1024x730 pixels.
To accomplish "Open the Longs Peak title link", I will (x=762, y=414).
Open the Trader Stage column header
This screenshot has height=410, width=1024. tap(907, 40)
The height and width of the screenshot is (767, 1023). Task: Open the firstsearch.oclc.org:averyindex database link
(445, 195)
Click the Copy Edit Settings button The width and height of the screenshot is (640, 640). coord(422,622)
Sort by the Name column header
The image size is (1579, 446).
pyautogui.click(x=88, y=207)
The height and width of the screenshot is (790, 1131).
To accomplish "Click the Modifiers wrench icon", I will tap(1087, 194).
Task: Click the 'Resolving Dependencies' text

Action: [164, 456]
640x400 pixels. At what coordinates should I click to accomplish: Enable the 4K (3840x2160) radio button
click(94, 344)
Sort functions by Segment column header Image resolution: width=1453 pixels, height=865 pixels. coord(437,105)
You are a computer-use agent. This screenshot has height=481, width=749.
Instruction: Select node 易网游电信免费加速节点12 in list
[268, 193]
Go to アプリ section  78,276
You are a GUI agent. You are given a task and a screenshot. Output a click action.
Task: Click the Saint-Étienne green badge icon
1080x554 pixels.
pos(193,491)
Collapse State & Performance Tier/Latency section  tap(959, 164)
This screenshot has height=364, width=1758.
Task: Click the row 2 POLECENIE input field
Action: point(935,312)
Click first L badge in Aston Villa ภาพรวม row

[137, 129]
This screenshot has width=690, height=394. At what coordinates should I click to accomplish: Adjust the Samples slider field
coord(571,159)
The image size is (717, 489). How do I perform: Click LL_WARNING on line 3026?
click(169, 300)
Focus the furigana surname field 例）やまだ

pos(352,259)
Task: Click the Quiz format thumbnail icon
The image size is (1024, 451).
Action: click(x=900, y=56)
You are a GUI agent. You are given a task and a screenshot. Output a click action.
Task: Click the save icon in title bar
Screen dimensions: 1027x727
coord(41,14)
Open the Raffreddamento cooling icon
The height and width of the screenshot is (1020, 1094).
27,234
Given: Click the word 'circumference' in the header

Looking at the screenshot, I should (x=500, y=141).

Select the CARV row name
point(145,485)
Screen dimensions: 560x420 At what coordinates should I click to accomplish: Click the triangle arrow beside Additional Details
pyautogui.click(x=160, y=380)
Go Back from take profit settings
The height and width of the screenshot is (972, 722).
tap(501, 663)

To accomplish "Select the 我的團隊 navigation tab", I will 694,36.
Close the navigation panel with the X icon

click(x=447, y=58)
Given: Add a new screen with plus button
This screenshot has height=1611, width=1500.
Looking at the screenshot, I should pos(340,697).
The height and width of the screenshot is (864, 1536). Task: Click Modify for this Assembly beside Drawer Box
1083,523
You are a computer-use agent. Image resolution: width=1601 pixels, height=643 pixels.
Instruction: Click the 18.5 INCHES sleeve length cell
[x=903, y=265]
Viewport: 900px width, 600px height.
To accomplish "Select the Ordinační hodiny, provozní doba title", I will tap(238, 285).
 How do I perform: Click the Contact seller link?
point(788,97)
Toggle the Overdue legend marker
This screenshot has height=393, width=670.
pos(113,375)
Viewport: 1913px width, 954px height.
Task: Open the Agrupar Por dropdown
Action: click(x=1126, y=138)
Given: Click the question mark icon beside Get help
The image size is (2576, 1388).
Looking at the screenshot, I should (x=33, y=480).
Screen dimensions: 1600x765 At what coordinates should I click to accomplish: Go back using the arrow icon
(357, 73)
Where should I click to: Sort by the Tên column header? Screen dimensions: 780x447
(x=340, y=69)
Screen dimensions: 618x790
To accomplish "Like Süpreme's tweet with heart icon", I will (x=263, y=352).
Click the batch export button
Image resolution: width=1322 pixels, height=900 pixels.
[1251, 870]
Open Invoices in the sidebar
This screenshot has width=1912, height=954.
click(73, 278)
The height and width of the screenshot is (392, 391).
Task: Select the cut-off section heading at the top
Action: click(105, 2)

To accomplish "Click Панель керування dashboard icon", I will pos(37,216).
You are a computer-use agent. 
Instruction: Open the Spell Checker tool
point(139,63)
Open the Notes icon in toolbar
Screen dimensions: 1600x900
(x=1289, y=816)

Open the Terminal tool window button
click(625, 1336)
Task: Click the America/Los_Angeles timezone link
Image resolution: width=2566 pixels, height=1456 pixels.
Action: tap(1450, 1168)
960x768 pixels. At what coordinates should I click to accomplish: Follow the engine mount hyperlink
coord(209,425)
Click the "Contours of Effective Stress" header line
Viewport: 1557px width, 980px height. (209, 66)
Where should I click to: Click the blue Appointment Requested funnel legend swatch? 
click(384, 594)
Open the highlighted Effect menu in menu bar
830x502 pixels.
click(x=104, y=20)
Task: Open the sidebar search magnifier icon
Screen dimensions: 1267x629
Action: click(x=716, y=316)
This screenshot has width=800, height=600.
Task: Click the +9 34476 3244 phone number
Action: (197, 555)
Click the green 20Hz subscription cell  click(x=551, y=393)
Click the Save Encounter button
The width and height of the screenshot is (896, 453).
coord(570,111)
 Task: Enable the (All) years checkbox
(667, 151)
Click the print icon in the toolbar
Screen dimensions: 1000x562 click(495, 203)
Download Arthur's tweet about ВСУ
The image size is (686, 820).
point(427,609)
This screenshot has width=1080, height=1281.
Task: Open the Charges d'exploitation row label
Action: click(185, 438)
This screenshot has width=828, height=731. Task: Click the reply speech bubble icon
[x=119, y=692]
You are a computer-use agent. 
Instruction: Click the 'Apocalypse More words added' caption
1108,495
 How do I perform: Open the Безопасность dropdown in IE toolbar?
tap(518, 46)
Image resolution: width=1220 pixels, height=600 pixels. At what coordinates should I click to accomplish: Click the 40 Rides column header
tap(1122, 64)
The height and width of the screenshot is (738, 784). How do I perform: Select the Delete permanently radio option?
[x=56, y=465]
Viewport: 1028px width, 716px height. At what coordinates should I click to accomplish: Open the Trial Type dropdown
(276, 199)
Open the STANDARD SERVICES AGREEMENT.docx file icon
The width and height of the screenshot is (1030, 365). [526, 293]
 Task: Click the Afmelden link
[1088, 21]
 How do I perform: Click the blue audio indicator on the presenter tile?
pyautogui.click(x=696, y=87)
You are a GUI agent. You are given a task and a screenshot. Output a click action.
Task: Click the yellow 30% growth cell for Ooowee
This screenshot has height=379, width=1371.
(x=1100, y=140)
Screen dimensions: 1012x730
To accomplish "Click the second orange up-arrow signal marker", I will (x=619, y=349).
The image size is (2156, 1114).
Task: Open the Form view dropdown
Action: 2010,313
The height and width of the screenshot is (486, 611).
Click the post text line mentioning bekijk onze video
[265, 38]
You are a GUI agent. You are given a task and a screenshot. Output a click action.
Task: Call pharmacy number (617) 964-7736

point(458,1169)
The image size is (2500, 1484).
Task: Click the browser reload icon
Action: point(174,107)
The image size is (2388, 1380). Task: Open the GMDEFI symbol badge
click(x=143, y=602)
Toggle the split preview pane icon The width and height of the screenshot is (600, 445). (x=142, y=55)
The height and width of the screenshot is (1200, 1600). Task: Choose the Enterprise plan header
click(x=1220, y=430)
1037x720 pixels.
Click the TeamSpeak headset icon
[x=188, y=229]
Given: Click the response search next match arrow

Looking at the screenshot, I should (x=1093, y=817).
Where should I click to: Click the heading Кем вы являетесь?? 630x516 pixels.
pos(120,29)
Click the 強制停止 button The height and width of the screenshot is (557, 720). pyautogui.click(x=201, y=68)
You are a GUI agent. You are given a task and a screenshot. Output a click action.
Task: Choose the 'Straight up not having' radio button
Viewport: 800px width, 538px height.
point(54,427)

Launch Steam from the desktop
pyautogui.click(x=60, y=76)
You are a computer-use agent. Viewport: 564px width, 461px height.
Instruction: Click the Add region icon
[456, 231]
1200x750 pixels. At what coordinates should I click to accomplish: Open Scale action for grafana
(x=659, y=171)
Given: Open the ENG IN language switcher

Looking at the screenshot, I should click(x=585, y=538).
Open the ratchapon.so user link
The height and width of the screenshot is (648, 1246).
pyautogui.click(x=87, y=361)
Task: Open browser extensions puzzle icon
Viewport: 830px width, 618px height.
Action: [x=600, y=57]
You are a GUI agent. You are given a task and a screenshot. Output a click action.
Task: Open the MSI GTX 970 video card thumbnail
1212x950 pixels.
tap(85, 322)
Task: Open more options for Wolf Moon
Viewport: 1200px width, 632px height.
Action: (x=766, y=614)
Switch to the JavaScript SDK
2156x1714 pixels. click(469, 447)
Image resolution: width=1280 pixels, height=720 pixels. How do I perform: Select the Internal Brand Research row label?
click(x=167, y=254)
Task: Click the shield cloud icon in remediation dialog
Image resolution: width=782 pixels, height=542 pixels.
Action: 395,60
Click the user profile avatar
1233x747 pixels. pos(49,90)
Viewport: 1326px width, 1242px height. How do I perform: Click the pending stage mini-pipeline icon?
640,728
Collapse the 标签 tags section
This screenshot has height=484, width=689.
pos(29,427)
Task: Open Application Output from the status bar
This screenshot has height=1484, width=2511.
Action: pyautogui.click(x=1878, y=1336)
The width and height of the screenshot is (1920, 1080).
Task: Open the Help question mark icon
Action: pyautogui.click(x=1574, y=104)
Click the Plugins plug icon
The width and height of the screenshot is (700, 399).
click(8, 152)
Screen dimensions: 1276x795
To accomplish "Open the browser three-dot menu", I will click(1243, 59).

----

| Set exercise |
Return the records from the line containing "Click the print icon in the toolbar" through the line containing "Action: point(174,107)", reproducing each line exactly.

| Result below |
Click the print icon in the toolbar
Screen dimensions: 1000x562 click(495, 203)
Download Arthur's tweet about ВСУ
The image size is (686, 820).
point(427,609)
This screenshot has width=1080, height=1281.
Task: Open the Charges d'exploitation row label
Action: click(185, 438)
This screenshot has width=828, height=731. Task: Click the reply speech bubble icon
[x=119, y=692]
You are a computer-use agent. 
Instruction: Click the 'Apocalypse More words added' caption
1108,495
 How do I perform: Open the Безопасность dropdown in IE toolbar?
tap(518, 46)
Image resolution: width=1220 pixels, height=600 pixels. At what coordinates should I click to accomplish: Click the 40 Rides column header
tap(1122, 64)
The height and width of the screenshot is (738, 784). How do I perform: Select the Delete permanently radio option?
[x=56, y=465]
Viewport: 1028px width, 716px height. At what coordinates should I click to accomplish: Open the Trial Type dropdown
(276, 199)
Open the STANDARD SERVICES AGREEMENT.docx file icon
The width and height of the screenshot is (1030, 365). [526, 293]
 Task: Click the Afmelden link
[1088, 21]
 How do I perform: Click the blue audio indicator on the presenter tile?
pyautogui.click(x=696, y=87)
You are a GUI agent. You are given a task and a screenshot. Output a click action.
Task: Click the yellow 30% growth cell for Ooowee
This screenshot has height=379, width=1371.
(x=1100, y=140)
Screen dimensions: 1012x730
To accomplish "Click the second orange up-arrow signal marker", I will (x=619, y=349).
The image size is (2156, 1114).
Task: Open the Form view dropdown
Action: 2010,313
The height and width of the screenshot is (486, 611).
Click the post text line mentioning bekijk onze video
[265, 38]
You are a GUI agent. You are given a task and a screenshot. Output a click action.
Task: Call pharmacy number (617) 964-7736

point(458,1169)
The image size is (2500, 1484).
Task: Click the browser reload icon
Action: point(174,107)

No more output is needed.